══ Material for this exercise ══
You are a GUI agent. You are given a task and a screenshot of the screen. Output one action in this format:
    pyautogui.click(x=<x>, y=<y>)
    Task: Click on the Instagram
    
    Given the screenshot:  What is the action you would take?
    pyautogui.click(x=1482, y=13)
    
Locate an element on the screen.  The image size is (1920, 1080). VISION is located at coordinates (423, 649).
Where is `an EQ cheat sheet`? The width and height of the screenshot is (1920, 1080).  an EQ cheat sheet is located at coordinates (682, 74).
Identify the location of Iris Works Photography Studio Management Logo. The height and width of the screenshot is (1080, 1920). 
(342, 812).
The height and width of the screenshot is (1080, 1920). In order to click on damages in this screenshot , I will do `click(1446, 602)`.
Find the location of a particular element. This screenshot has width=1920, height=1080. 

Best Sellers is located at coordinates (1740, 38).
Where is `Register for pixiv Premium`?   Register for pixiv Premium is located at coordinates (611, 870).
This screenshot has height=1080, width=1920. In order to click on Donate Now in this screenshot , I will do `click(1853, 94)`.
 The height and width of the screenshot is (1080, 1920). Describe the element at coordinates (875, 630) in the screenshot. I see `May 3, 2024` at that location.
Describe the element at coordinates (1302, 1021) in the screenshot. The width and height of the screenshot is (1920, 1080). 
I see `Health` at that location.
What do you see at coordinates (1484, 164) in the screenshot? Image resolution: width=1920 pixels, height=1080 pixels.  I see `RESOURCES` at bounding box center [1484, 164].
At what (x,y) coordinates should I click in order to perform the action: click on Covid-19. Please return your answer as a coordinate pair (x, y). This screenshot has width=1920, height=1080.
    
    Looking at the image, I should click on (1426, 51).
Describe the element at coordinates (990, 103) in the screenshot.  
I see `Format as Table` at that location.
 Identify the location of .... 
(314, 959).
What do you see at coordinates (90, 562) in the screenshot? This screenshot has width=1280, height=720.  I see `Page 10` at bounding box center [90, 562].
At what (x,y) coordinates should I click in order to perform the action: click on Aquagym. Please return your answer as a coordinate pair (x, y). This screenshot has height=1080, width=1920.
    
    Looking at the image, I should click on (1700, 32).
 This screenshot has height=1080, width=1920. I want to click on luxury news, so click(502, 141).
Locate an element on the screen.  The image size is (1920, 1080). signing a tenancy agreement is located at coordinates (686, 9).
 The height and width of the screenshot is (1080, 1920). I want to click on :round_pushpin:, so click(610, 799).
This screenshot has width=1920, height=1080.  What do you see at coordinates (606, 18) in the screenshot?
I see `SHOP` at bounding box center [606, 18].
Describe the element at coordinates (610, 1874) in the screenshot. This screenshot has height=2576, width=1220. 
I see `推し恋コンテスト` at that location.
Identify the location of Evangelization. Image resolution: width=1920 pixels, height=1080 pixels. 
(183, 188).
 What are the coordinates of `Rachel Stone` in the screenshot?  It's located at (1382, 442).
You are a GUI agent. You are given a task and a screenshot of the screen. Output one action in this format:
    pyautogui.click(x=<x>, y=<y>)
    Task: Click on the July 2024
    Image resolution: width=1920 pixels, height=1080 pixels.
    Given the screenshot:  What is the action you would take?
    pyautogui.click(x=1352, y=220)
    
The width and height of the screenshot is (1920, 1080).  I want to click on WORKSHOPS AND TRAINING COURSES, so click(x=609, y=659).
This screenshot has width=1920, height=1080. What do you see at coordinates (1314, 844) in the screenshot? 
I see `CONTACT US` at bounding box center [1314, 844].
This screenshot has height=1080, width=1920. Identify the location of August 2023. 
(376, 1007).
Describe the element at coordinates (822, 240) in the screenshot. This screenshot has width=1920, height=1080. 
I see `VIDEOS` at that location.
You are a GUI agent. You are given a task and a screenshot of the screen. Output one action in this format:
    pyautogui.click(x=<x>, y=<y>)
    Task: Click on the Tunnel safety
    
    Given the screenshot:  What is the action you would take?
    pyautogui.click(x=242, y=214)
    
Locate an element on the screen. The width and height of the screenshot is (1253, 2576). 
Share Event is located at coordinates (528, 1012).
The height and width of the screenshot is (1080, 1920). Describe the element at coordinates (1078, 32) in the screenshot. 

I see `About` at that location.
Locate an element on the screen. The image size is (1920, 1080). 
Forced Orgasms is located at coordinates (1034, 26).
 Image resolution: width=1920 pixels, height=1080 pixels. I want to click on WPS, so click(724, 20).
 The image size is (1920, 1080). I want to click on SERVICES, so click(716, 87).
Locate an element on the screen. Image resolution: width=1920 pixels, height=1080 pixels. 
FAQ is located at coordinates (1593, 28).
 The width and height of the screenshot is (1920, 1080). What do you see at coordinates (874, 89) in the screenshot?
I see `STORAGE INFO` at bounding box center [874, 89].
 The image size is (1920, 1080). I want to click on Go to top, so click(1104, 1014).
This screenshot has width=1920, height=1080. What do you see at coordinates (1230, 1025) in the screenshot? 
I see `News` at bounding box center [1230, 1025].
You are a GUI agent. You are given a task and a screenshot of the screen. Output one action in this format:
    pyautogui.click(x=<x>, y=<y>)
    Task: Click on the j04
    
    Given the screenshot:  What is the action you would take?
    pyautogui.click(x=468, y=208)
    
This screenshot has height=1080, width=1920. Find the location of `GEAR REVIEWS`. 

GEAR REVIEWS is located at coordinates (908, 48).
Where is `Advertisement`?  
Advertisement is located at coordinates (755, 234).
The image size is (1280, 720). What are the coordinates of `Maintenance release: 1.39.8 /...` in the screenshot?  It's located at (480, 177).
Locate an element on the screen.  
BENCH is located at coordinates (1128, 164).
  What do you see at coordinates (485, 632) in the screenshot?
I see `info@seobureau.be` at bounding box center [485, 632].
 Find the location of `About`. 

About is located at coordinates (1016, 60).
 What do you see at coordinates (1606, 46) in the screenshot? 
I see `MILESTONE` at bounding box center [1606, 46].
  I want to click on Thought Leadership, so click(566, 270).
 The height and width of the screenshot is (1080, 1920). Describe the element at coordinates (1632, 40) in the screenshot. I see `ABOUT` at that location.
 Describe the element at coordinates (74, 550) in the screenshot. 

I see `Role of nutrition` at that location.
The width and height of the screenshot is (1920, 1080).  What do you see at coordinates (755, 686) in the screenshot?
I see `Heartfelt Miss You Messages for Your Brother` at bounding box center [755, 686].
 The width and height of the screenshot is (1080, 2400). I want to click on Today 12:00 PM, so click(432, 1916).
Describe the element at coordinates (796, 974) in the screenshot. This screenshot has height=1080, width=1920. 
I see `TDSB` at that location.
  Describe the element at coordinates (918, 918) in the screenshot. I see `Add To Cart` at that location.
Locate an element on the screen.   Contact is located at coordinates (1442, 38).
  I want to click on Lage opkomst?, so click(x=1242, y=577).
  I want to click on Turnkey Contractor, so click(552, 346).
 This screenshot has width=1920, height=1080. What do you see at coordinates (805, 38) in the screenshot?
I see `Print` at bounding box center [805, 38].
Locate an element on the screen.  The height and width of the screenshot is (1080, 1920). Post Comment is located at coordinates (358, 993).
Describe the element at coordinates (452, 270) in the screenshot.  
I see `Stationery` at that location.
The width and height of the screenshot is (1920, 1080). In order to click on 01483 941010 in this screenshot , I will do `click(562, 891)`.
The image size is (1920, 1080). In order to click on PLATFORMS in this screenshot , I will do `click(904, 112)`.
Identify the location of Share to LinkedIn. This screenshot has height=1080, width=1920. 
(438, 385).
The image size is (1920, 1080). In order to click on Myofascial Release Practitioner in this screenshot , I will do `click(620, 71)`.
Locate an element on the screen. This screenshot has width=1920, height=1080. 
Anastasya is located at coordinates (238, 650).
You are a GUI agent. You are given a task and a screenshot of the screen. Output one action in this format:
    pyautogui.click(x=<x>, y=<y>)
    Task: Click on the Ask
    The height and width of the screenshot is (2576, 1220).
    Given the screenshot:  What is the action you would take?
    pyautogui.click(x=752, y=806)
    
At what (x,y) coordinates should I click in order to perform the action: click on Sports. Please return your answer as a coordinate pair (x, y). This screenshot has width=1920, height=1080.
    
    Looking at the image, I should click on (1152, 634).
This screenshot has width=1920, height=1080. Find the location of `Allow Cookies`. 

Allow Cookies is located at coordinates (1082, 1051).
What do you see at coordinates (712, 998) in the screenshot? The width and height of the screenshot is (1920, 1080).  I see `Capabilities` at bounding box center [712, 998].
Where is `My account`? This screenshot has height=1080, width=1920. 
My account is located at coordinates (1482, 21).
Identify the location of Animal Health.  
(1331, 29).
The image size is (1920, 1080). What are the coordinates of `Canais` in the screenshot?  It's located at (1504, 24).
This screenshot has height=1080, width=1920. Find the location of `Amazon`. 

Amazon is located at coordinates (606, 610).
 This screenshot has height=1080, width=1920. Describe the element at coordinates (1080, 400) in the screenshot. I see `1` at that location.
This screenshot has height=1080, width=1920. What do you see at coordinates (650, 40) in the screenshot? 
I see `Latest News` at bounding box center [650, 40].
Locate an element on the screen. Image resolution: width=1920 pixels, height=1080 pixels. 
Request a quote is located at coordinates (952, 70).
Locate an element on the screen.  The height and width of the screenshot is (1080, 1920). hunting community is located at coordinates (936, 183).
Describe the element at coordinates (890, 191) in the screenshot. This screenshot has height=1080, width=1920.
═══
*Brief*: Rewrite the listing from the line with "The width and height of the screenshot is (1920, 1080). In" to the line with "pyautogui.click(x=752, y=806)", changing "LinkedIn" to "Facebook" and keeping everything else the same.

*Written response*:
The width and height of the screenshot is (1920, 1080). In order to click on 01483 941010 in this screenshot , I will do `click(562, 891)`.
The image size is (1920, 1080). In order to click on PLATFORMS in this screenshot , I will do `click(904, 112)`.
Identify the location of Share to Facebook. This screenshot has height=1080, width=1920. 
(438, 385).
The image size is (1920, 1080). In order to click on Myofascial Release Practitioner in this screenshot , I will do `click(620, 71)`.
Locate an element on the screen. This screenshot has width=1920, height=1080. 
Anastasya is located at coordinates (238, 650).
You are a GUI agent. You are given a task and a screenshot of the screen. Output one action in this format:
    pyautogui.click(x=<x>, y=<y>)
    Task: Click on the Ask
    The height and width of the screenshot is (2576, 1220).
    Given the screenshot:  What is the action you would take?
    pyautogui.click(x=752, y=806)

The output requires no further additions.